WORK INSTRUCTION -> The lines to repeat are those below from the one containing "You are a computer-use agent. Screen" down to the one containing "Click the KobeMakesDecks", both included; reproduce them exactly and nothing else.

RAW DATA ->

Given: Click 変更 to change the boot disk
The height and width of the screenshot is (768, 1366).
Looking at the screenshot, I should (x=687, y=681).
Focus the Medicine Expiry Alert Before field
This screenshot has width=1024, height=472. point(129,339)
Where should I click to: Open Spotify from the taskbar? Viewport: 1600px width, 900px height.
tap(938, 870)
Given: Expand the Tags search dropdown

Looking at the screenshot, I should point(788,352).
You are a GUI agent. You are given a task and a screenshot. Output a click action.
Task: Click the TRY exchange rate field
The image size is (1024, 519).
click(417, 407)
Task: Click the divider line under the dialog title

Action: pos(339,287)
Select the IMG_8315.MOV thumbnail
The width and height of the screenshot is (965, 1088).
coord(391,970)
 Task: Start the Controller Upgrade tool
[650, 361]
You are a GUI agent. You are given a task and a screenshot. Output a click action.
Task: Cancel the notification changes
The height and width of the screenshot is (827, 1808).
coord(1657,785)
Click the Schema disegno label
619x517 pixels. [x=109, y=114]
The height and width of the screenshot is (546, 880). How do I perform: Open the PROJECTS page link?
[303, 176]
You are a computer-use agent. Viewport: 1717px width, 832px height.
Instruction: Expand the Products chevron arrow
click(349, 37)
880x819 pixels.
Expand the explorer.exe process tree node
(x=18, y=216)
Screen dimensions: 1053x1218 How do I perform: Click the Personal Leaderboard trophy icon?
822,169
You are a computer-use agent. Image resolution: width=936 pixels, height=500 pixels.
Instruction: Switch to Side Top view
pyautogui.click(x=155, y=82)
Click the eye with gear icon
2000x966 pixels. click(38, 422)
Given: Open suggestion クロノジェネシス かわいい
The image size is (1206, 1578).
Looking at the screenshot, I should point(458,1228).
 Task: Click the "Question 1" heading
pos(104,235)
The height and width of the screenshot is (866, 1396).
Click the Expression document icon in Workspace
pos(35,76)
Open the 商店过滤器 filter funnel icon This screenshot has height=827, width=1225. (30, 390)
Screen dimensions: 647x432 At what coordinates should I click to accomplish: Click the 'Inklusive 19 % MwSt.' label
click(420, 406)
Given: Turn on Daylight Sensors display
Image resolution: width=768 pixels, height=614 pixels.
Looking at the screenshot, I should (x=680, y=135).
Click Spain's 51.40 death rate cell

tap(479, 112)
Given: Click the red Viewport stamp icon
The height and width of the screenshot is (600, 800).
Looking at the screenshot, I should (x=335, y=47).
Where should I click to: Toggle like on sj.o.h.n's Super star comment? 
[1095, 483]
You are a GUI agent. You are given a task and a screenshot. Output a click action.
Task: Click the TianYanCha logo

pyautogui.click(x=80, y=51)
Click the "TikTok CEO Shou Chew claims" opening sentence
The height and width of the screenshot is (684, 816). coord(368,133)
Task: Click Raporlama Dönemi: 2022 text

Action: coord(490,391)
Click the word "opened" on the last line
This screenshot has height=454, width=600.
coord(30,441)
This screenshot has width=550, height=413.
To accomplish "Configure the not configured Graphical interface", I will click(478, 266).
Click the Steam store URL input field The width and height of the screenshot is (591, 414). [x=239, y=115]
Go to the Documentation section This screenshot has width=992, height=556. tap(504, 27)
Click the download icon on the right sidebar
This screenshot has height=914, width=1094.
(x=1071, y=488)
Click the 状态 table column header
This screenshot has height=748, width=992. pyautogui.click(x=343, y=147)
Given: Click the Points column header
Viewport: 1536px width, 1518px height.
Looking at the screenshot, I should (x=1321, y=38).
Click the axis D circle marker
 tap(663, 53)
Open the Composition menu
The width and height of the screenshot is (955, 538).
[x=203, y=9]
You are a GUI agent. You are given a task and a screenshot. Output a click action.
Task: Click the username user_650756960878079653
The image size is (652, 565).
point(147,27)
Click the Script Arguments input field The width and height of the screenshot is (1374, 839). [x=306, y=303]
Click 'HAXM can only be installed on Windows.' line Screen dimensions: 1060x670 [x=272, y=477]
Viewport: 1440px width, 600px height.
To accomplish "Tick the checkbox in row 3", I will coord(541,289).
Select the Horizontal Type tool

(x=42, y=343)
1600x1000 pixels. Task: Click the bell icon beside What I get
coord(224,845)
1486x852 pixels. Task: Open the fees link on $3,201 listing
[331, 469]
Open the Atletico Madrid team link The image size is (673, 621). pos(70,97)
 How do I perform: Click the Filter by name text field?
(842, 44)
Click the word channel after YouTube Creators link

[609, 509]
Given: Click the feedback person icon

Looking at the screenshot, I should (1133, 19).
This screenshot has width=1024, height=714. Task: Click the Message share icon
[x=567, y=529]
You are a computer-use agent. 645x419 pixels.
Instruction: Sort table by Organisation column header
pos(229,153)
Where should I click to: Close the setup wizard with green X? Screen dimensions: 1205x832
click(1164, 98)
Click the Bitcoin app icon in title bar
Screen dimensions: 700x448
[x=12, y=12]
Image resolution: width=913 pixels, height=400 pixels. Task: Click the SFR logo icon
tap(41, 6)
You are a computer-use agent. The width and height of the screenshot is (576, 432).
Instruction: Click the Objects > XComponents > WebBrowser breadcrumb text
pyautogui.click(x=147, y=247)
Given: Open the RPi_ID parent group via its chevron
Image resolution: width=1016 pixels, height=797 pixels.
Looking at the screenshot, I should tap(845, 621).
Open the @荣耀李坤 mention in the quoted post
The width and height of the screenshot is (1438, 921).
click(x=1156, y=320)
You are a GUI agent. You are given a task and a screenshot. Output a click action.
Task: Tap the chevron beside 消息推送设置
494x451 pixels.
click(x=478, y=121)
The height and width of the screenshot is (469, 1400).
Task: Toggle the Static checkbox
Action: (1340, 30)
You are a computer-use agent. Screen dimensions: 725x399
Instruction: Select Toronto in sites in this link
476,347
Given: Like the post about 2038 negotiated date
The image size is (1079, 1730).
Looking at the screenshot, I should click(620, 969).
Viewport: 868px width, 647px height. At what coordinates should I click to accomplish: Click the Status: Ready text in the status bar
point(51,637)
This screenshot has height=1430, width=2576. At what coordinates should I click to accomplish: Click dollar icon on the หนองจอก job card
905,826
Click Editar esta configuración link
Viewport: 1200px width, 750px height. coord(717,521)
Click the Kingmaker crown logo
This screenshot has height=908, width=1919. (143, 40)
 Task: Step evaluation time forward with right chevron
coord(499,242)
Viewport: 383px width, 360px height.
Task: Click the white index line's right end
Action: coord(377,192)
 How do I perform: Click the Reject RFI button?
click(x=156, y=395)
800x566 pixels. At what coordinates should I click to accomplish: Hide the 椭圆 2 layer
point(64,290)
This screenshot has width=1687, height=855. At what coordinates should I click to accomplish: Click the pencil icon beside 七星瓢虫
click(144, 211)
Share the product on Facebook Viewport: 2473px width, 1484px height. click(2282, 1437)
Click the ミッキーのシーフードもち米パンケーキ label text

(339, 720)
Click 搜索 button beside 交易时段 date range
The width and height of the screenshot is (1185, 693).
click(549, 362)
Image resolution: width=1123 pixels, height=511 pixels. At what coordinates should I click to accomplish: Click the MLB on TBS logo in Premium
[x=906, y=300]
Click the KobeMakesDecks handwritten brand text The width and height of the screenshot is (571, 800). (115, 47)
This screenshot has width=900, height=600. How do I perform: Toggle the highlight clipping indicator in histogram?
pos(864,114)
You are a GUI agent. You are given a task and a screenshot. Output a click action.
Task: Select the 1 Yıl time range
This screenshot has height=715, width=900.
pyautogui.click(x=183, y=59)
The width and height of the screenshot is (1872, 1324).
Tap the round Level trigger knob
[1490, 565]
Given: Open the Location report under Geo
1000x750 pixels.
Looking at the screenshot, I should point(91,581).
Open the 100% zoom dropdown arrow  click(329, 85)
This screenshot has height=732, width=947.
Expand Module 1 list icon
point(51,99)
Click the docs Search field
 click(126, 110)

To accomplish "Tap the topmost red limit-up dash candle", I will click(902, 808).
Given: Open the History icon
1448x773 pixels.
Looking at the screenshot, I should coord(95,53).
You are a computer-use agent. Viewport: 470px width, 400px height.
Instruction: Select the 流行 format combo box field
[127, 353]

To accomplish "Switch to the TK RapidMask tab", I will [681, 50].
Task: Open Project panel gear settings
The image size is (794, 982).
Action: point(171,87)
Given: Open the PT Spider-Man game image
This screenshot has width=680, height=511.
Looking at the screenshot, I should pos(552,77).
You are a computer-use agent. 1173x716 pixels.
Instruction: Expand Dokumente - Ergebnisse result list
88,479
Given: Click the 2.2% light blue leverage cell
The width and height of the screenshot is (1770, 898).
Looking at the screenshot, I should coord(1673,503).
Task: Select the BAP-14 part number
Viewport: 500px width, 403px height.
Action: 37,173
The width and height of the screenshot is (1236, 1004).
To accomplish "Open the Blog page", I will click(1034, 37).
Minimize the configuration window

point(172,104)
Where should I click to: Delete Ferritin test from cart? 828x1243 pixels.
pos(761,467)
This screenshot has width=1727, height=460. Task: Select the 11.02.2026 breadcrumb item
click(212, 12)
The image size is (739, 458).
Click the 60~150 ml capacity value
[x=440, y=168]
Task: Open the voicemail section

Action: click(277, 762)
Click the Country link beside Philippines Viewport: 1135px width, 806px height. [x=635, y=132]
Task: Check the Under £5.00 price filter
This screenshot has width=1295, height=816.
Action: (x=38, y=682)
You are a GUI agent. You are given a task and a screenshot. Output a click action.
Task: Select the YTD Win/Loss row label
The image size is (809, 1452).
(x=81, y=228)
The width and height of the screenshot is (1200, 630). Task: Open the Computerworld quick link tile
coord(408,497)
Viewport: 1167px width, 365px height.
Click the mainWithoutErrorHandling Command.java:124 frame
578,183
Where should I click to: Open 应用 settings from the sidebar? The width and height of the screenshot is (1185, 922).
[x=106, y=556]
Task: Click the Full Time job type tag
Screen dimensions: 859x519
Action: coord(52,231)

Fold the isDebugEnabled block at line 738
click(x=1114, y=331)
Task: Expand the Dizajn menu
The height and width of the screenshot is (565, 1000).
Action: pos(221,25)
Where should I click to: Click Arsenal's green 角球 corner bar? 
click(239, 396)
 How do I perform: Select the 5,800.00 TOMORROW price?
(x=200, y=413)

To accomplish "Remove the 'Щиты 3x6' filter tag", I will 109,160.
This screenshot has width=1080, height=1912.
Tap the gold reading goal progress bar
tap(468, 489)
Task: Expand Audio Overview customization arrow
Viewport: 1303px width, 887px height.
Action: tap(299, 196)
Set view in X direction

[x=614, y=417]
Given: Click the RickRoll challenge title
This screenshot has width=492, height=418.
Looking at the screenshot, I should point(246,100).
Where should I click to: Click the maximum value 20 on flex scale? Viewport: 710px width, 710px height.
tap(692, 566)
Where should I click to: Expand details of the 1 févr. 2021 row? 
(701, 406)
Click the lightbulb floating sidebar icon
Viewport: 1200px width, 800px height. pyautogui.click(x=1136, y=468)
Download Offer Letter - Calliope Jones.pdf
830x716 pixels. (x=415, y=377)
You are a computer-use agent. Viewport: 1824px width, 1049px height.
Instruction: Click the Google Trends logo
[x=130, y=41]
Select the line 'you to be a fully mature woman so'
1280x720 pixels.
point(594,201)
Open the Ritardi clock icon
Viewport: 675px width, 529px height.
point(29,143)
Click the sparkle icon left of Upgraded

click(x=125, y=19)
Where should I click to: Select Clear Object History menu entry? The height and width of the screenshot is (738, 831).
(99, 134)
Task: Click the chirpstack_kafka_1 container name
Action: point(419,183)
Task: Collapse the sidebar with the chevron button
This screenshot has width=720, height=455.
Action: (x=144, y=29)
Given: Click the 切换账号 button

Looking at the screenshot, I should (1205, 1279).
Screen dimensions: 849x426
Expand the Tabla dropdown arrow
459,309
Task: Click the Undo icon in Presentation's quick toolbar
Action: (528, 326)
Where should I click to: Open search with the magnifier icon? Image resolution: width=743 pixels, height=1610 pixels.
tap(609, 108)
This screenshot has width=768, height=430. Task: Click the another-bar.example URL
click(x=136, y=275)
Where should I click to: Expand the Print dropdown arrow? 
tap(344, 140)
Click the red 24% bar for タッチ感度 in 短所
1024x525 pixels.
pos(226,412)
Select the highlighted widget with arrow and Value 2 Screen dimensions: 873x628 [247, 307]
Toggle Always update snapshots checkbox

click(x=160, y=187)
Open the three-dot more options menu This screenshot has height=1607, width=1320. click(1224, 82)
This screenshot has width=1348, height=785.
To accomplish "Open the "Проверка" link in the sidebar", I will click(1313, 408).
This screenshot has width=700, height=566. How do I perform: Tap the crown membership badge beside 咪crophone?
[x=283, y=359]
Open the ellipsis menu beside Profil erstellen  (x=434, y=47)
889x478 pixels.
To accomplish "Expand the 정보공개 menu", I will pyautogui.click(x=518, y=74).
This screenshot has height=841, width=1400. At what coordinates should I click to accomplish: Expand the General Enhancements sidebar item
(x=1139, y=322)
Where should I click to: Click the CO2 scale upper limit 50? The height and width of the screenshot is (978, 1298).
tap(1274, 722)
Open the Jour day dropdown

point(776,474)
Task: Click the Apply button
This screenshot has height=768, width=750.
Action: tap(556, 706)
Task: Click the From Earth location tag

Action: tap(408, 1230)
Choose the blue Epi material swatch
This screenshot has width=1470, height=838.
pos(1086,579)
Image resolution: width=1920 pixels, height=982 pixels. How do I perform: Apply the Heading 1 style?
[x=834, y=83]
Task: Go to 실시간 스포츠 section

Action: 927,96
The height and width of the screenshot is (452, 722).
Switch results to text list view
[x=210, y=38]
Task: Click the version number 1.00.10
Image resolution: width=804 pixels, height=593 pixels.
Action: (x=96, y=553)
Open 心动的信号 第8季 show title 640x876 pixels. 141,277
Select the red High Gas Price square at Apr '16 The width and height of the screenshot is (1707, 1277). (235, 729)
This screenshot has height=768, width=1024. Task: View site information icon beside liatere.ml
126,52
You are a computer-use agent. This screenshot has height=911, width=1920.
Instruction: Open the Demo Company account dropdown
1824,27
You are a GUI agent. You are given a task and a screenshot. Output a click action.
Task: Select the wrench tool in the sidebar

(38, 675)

YOUR SOLUTION ->
You are a computer-use agent. Screen dimensions: 725x399
Instruction: Select Toronto in sites in this link
476,347
Given: Like the post about 2038 negotiated date
The image size is (1079, 1730).
Looking at the screenshot, I should click(620, 969).
Viewport: 868px width, 647px height. At what coordinates should I click to accomplish: Click the Status: Ready text in the status bar
point(51,637)
This screenshot has height=1430, width=2576. At what coordinates should I click to accomplish: Click dollar icon on the หนองจอก job card
905,826
Click Editar esta configuración link
Viewport: 1200px width, 750px height. coord(717,521)
Click the Kingmaker crown logo
This screenshot has height=908, width=1919. (143, 40)
 Task: Step evaluation time forward with right chevron
coord(499,242)
Viewport: 383px width, 360px height.
Task: Click the white index line's right end
Action: coord(377,192)
 How do I perform: Click the Reject RFI button?
click(x=156, y=395)
800x566 pixels. At what coordinates should I click to accomplish: Hide the 椭圆 2 layer
point(64,290)
This screenshot has width=1687, height=855. At what coordinates should I click to accomplish: Click the pencil icon beside 七星瓢虫
click(144, 211)
Share the product on Facebook Viewport: 2473px width, 1484px height. click(2282, 1437)
Click the ミッキーのシーフードもち米パンケーキ label text

(339, 720)
Click 搜索 button beside 交易时段 date range
The width and height of the screenshot is (1185, 693).
click(549, 362)
Image resolution: width=1123 pixels, height=511 pixels. At what coordinates should I click to accomplish: Click the MLB on TBS logo in Premium
[x=906, y=300]
Click the KobeMakesDecks handwritten brand text The width and height of the screenshot is (571, 800). (115, 47)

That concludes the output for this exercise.